** Task statement **
Format the lines of the records below as a numbered list, omitting any blank lines. Leave the pictures out.
# START OF Data shown
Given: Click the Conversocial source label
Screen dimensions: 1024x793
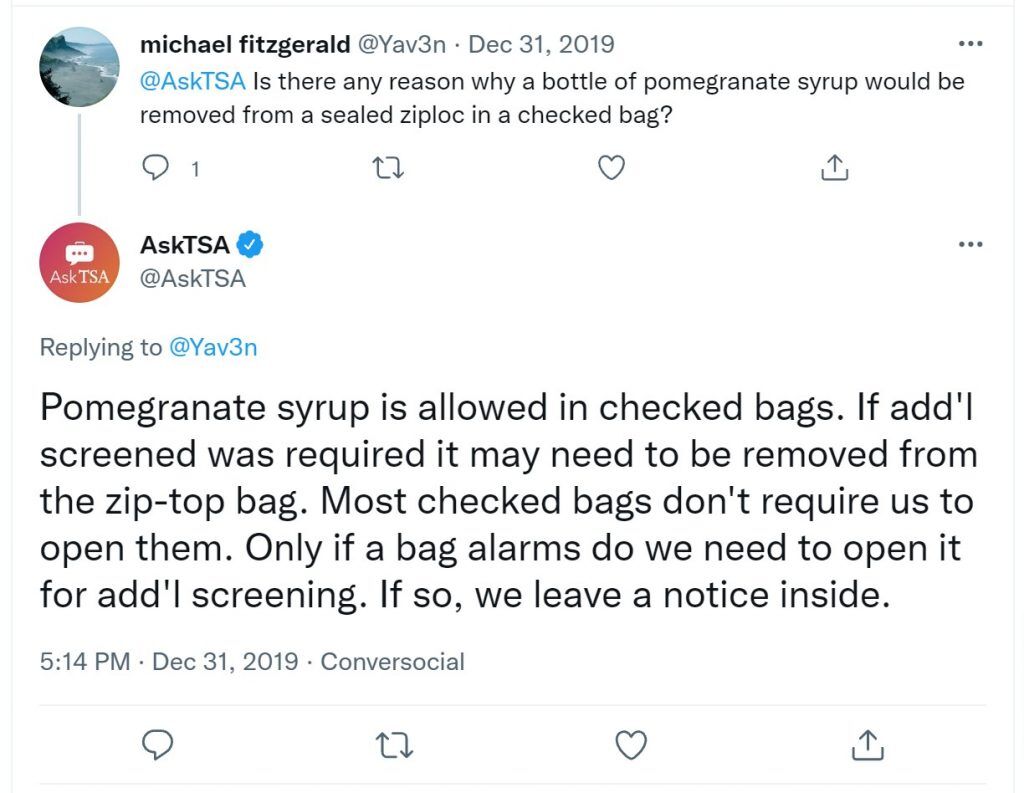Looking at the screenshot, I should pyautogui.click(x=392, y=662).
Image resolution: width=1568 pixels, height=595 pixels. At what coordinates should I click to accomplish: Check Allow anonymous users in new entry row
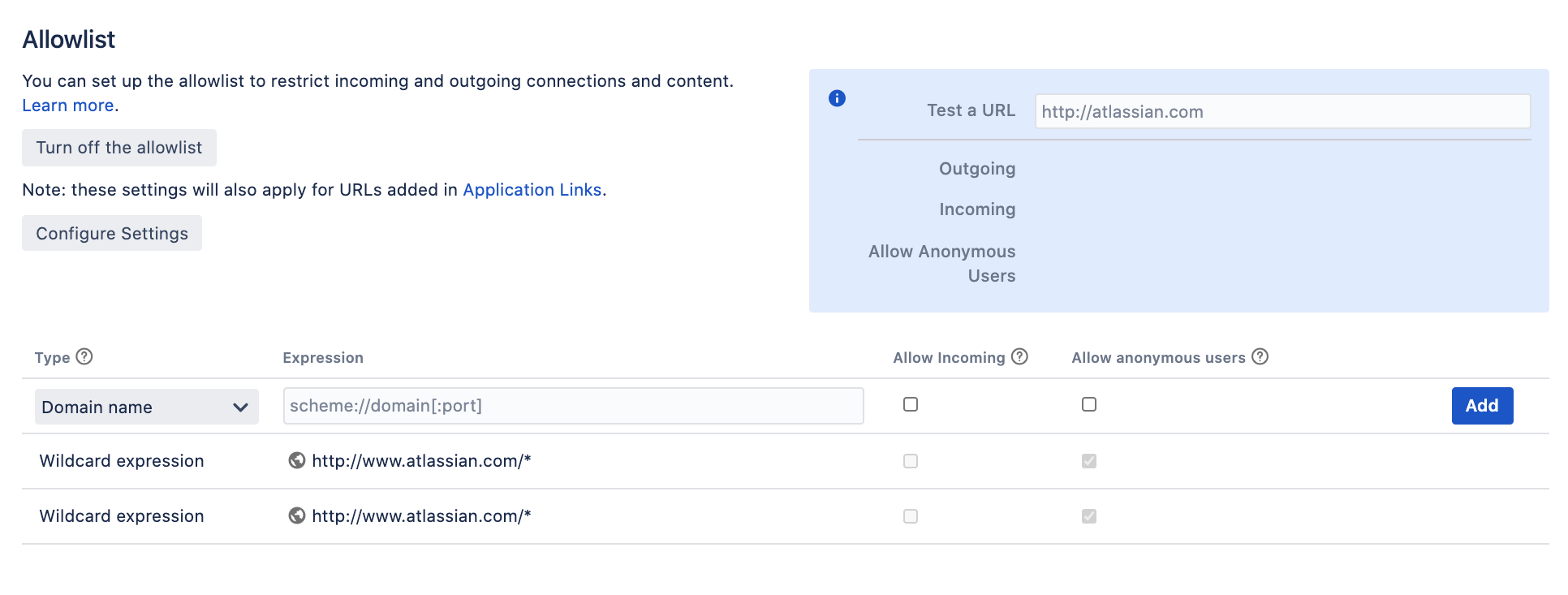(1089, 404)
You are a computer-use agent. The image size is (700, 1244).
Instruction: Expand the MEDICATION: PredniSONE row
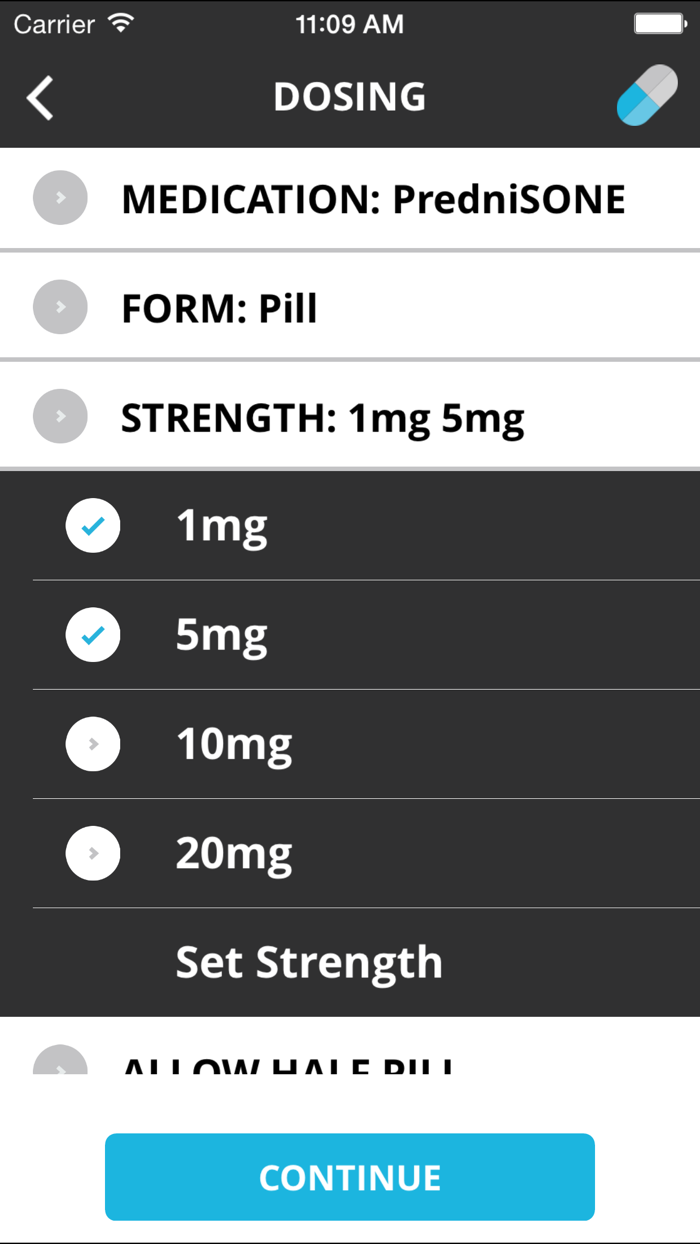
# END OF Data shown
** Written reply **
1. Given: Click the Conversocial source label
2. Screen dimensions: 1024x793
3. Looking at the screenshot, I should pyautogui.click(x=392, y=662).
4. Image resolution: width=1568 pixels, height=595 pixels. At what coordinates should I click to accomplish: Check Allow anonymous users in new entry row
5. (1089, 404)
6. You are a computer-use agent. The image size is (700, 1244).
7. Instruction: Expand the MEDICATION: PredniSONE row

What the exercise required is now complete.